▶ _Work instruction_:
When you reproduce the entries below, keep each one exact and drop any pictures.

▶ _Exercise inputs_:
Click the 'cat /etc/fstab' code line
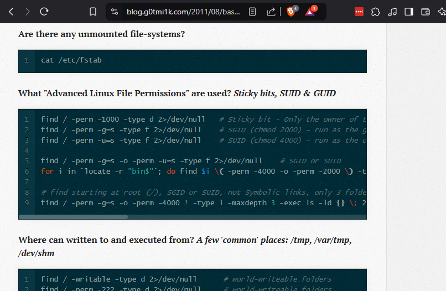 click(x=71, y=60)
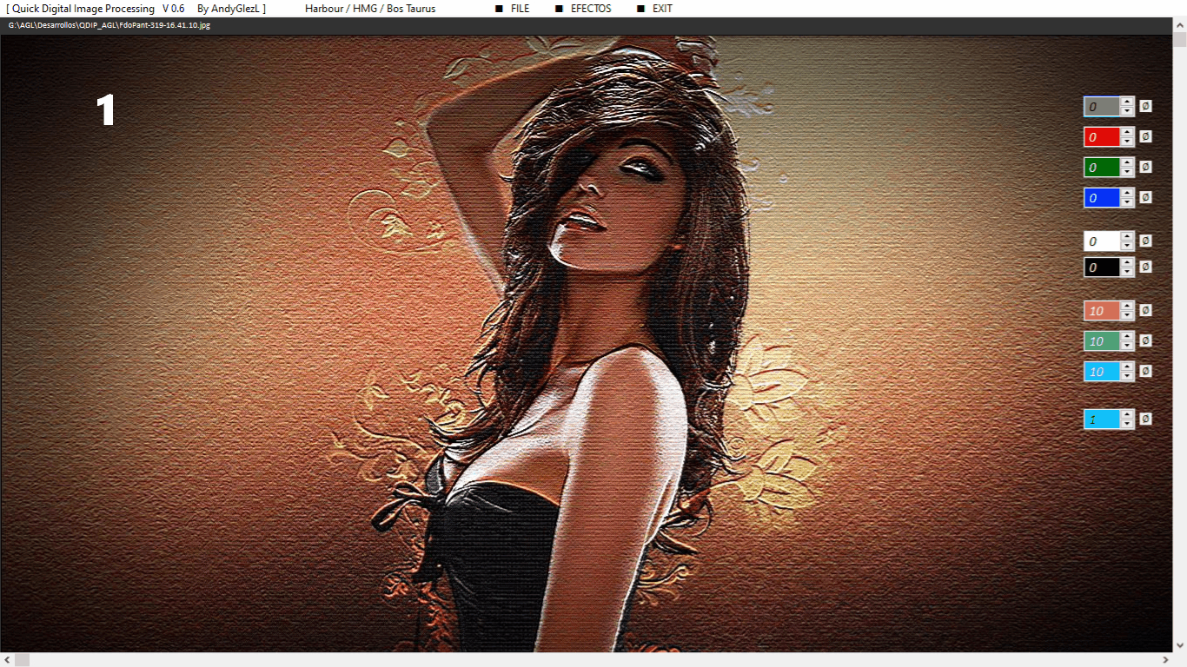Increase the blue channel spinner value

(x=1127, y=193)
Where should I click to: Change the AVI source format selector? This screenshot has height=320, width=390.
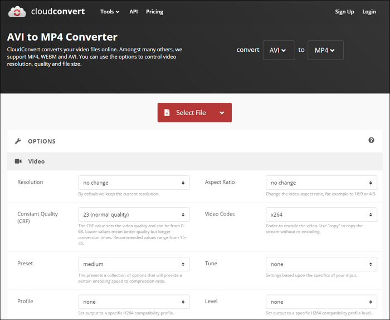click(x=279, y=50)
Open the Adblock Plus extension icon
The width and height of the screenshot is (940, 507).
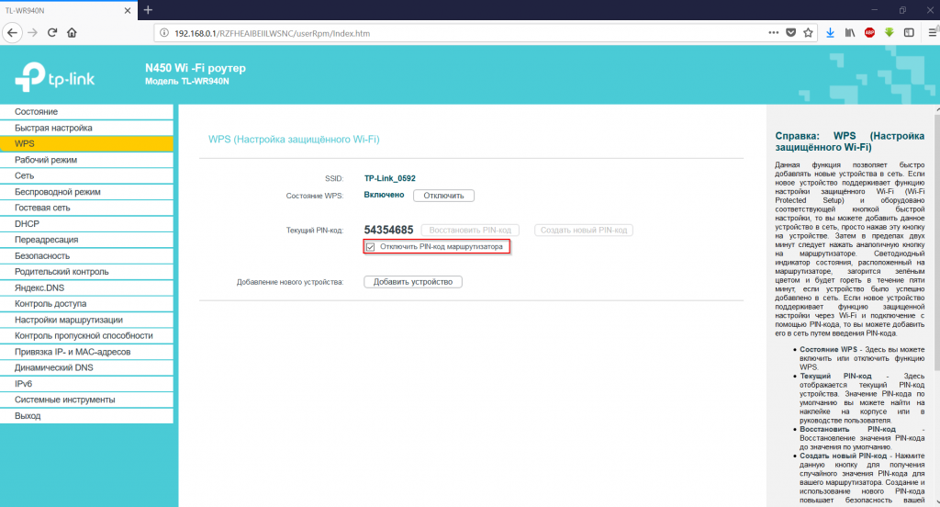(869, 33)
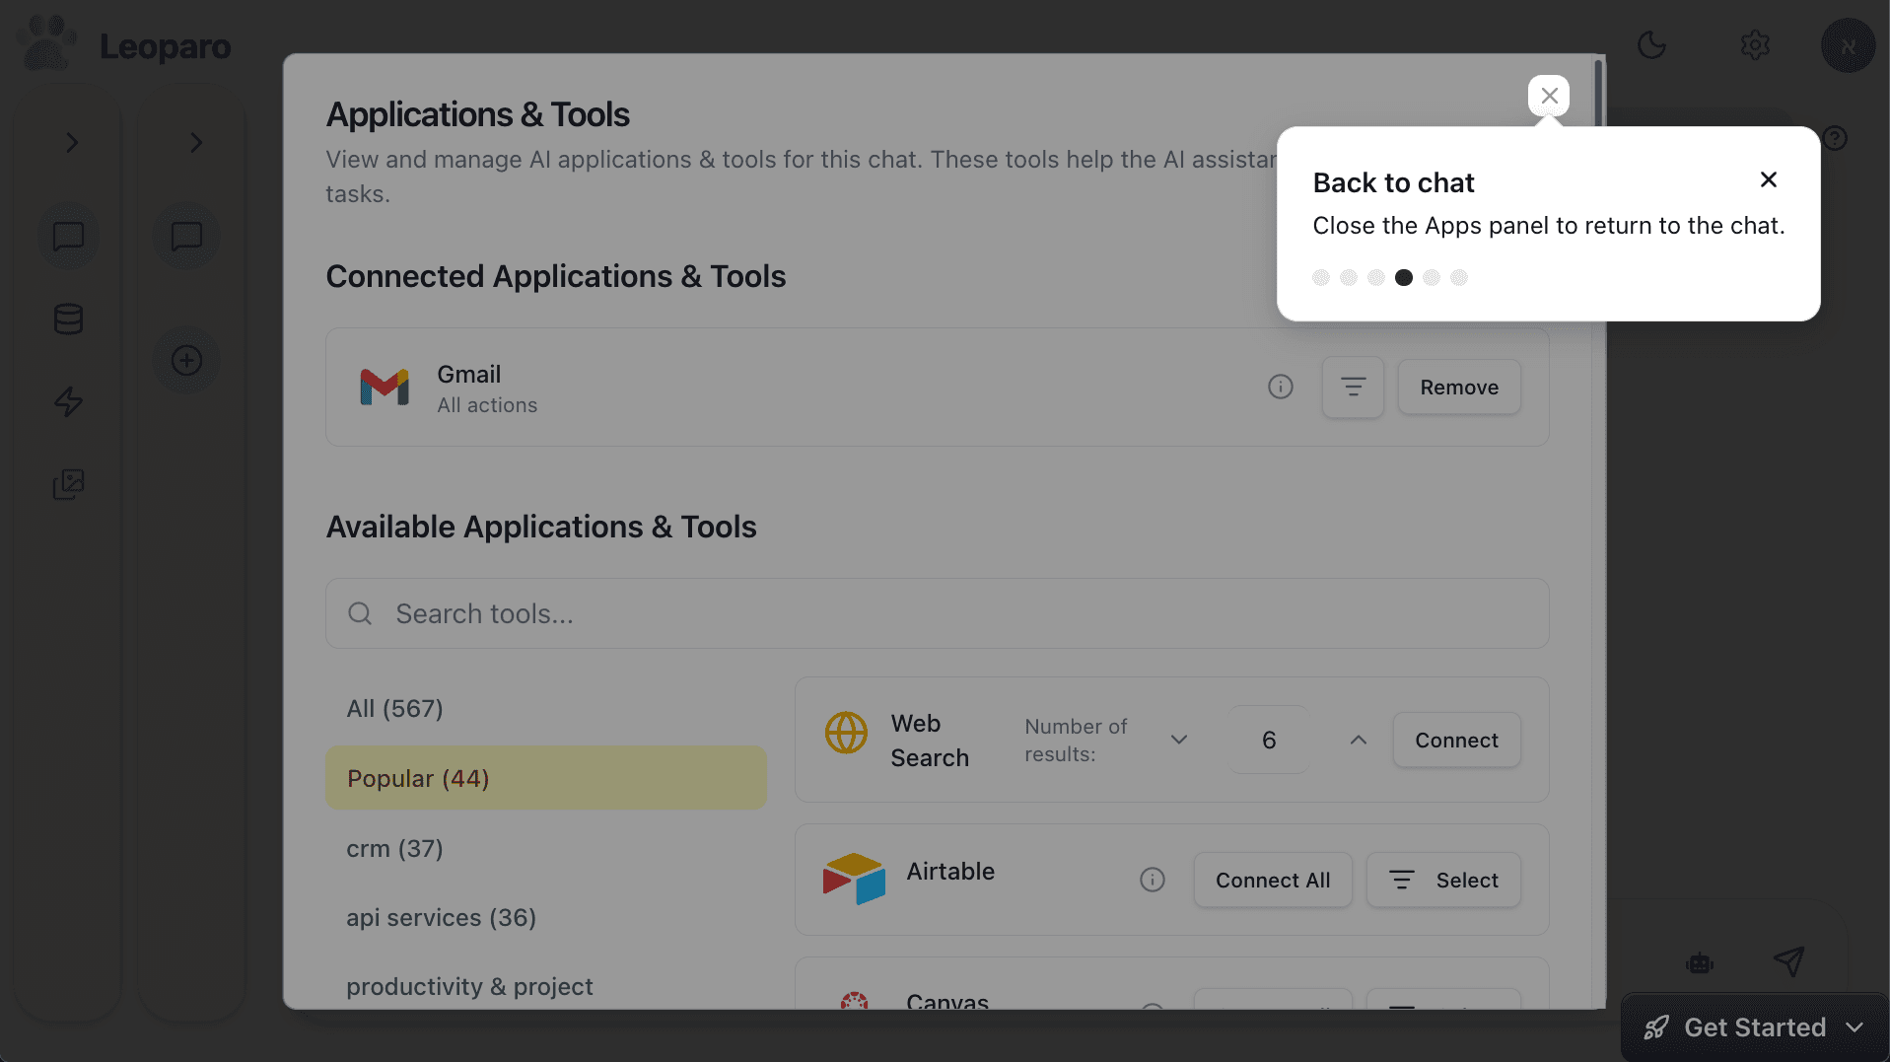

▶ _Worked solution_:
Click the 'cat /etc/fstab' code line
 click(x=71, y=60)
Increase the blue channel spinner value

(x=1127, y=193)
Where should I click to: Change the AVI source format selector? This screenshot has height=320, width=390.
click(x=279, y=50)
Open the Adblock Plus extension icon
The width and height of the screenshot is (940, 507).
(869, 33)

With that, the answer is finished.